-- What is expected --
Check every line of the entries for "section", and copy the lines that hold it.

-- Records shown --
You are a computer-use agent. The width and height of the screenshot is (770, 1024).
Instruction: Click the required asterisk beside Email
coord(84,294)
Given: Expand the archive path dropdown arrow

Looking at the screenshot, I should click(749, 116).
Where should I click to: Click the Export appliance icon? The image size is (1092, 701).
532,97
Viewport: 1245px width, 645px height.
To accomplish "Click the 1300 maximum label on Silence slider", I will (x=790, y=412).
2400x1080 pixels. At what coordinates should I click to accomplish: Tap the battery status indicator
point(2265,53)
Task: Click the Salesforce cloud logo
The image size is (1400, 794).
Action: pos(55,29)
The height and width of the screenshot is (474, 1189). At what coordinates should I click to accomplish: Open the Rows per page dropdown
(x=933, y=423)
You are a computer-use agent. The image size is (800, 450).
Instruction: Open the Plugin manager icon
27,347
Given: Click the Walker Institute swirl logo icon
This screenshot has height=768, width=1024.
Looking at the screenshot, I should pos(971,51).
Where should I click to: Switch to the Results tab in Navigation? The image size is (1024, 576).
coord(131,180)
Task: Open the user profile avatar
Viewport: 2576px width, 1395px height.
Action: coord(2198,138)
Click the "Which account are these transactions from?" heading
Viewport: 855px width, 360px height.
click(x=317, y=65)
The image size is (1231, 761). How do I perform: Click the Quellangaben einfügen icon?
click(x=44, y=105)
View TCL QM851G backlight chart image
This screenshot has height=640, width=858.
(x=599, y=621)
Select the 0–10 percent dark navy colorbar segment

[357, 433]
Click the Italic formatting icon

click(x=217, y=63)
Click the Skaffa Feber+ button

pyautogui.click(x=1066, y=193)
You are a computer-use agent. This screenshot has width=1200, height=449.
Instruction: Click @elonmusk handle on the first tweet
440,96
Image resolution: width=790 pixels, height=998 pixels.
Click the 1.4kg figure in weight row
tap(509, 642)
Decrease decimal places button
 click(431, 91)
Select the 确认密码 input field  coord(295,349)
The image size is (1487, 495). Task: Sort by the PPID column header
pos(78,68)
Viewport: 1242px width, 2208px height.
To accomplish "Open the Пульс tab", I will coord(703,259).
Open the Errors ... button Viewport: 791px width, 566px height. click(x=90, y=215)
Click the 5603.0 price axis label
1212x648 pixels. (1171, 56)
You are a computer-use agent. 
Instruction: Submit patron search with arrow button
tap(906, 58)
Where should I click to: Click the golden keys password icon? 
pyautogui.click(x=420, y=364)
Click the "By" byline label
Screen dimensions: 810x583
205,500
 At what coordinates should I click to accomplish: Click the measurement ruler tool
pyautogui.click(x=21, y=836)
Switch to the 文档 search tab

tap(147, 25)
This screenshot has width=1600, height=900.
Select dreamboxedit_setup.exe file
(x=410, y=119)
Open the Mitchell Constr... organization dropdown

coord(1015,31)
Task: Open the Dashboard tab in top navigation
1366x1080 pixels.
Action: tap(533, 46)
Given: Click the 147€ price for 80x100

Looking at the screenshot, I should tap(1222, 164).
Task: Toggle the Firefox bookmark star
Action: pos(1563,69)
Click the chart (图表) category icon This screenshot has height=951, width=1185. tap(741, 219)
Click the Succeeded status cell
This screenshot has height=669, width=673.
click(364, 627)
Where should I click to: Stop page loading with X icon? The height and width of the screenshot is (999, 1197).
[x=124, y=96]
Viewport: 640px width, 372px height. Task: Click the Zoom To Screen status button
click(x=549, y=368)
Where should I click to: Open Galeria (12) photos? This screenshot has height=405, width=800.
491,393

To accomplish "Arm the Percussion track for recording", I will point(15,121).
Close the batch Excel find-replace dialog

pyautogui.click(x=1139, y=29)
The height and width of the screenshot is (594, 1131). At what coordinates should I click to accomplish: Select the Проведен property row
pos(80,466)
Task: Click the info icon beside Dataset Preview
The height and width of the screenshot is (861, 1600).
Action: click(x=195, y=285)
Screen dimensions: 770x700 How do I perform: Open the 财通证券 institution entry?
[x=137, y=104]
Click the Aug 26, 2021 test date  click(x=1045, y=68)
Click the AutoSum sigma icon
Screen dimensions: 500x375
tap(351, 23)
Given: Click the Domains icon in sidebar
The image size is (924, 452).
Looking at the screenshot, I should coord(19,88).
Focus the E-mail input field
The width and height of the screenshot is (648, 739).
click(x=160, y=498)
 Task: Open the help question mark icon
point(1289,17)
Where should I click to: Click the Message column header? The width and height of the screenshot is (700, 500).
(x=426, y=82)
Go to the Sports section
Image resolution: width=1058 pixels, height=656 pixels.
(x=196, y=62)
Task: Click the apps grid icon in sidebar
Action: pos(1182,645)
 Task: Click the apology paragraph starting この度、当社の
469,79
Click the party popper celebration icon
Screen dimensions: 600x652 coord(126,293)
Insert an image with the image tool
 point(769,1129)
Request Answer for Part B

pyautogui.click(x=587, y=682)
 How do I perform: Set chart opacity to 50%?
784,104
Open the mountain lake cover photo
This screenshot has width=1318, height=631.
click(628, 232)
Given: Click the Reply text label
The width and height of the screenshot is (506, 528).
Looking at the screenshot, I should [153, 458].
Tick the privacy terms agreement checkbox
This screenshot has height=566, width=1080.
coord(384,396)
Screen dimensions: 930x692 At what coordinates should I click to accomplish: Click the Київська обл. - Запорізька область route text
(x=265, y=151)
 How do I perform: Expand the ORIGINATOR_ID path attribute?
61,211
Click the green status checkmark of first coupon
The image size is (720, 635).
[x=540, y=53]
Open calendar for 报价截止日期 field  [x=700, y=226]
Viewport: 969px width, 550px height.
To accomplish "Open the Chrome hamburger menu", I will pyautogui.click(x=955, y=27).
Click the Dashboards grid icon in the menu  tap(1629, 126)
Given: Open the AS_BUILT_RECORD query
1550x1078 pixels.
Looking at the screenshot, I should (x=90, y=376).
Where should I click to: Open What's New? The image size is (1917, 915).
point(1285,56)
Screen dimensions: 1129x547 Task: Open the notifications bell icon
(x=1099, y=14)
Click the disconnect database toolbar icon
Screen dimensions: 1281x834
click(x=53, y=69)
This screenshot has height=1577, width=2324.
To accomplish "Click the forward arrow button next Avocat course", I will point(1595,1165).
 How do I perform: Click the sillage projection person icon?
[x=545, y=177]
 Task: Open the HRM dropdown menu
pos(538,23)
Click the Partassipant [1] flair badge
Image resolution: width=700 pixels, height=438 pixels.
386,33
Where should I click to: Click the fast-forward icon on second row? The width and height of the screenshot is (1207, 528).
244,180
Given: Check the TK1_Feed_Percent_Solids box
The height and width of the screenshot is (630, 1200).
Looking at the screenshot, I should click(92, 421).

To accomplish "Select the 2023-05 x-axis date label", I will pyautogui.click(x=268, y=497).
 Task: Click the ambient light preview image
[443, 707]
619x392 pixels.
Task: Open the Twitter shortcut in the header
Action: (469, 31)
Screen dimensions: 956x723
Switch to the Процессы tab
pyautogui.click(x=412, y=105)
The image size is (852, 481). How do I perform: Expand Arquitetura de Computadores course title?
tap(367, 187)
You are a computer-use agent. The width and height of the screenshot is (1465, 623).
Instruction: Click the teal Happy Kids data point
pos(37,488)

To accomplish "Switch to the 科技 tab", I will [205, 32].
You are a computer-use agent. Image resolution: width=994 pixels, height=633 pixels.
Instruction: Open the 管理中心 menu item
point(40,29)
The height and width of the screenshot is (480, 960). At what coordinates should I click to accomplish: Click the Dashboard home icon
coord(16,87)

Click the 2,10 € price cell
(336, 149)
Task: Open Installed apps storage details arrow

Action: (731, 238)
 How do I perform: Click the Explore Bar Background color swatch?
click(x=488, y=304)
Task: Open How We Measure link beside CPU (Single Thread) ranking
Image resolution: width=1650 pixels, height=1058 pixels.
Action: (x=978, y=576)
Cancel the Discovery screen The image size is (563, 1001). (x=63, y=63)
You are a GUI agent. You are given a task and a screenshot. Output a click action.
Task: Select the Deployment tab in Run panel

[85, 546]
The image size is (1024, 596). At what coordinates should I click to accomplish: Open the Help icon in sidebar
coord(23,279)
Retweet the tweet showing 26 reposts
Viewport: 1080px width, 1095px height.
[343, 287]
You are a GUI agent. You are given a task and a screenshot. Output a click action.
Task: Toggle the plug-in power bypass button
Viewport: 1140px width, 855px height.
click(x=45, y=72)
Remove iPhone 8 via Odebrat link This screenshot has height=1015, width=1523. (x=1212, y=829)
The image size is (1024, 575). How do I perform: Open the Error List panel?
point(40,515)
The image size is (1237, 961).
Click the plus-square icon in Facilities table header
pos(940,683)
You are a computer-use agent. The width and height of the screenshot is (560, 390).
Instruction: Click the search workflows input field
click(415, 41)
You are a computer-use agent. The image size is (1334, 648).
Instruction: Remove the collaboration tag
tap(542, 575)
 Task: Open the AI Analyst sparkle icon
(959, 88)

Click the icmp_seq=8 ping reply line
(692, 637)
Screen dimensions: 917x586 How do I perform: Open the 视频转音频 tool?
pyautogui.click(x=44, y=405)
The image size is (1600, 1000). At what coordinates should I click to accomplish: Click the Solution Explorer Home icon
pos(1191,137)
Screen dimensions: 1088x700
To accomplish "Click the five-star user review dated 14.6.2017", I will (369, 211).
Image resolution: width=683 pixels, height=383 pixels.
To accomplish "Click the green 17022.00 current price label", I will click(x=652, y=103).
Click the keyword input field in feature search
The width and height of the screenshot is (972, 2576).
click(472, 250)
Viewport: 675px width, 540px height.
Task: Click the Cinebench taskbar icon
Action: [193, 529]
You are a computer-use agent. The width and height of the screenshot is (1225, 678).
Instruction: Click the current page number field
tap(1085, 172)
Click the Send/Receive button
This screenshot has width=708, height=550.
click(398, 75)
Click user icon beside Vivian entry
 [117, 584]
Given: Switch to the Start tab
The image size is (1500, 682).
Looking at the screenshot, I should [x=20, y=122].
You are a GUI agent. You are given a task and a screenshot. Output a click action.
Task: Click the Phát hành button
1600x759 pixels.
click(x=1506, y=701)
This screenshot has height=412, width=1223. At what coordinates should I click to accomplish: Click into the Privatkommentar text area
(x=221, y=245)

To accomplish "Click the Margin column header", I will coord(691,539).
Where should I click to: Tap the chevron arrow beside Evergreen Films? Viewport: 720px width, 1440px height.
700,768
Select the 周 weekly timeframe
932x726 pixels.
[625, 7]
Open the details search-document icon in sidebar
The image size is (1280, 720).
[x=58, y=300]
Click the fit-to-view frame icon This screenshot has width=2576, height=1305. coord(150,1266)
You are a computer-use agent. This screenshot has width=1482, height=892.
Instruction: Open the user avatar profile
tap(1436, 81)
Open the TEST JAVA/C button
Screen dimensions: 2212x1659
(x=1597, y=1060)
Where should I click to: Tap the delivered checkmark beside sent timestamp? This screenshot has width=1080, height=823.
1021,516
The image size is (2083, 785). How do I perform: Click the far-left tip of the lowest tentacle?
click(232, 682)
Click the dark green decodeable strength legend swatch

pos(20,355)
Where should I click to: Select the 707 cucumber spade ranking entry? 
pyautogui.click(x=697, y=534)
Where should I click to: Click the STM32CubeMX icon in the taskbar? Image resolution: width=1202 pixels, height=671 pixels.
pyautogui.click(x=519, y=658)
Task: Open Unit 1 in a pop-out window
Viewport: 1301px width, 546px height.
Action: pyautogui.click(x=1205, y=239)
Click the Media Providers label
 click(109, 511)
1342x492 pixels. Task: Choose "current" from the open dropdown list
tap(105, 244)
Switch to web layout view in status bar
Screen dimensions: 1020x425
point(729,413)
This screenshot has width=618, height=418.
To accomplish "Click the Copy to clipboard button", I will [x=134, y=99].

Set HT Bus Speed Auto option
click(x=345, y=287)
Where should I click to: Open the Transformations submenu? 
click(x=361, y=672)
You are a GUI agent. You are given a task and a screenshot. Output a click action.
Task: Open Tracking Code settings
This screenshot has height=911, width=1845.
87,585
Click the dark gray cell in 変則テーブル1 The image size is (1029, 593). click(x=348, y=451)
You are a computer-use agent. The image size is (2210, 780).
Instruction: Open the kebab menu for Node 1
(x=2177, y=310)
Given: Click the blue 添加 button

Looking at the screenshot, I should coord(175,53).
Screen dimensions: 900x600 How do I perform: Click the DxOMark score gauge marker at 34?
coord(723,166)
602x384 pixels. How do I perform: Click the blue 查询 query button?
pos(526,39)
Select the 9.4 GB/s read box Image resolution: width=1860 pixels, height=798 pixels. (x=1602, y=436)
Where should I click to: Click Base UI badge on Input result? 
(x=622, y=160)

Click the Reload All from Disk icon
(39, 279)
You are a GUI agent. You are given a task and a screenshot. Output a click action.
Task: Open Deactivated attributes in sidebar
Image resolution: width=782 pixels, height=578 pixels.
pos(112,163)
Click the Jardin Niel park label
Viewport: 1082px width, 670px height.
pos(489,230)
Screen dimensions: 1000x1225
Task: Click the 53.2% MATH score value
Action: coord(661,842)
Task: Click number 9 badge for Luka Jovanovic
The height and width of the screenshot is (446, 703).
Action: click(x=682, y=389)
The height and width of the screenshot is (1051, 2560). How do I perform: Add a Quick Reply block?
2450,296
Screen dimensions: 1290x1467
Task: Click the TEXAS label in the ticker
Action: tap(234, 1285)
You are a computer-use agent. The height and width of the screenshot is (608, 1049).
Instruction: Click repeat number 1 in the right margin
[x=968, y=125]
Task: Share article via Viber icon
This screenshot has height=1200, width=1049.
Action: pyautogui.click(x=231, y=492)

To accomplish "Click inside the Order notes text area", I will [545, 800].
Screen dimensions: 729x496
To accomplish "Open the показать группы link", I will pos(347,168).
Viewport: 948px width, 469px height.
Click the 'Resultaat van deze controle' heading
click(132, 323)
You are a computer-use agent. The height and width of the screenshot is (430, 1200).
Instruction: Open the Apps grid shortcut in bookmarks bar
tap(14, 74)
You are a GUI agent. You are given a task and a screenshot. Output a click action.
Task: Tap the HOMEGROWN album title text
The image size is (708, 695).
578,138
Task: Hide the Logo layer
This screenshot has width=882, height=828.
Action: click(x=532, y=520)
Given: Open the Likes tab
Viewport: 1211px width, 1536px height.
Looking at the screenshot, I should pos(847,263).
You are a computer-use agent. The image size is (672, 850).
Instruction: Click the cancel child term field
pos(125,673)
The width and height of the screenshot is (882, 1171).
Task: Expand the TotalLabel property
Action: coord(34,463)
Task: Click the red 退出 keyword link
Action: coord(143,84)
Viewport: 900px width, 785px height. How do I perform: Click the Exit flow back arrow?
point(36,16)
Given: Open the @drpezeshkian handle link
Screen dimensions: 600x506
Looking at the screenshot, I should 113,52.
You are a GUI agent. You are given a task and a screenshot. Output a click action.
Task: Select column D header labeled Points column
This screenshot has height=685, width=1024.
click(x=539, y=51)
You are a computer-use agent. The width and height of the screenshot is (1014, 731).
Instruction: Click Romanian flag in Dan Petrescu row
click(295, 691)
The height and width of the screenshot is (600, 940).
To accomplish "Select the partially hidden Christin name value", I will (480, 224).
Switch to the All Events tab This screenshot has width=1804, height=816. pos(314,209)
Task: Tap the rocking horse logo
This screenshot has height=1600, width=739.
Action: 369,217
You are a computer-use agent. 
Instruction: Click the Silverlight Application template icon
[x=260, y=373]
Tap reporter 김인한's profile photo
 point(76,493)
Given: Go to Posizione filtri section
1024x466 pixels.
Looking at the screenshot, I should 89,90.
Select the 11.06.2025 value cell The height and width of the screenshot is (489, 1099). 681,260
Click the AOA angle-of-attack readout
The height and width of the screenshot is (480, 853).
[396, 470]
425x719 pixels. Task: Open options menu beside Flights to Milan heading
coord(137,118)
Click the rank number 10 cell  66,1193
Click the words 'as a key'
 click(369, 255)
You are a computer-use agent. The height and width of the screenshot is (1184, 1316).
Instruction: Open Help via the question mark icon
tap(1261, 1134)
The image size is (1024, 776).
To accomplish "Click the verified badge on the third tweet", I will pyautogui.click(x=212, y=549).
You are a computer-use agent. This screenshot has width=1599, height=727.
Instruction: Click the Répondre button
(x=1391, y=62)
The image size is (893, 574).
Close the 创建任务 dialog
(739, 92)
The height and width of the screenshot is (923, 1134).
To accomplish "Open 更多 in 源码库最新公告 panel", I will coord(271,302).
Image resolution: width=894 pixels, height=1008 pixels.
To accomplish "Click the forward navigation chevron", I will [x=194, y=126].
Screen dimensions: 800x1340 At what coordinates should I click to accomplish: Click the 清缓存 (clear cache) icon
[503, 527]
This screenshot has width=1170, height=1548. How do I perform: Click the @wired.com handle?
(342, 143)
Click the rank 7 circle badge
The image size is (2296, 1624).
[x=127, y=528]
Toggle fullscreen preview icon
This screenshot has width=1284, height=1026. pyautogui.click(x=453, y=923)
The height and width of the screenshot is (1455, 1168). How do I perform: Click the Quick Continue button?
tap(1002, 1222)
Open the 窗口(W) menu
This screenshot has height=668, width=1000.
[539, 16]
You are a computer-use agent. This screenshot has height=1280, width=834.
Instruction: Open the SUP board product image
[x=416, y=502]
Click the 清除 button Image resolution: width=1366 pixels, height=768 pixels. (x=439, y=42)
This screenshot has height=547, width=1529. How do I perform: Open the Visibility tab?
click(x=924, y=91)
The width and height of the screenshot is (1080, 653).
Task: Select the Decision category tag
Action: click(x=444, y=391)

-- Expected answer --
Go to the Sports section
Given: Go to Posizione filtri section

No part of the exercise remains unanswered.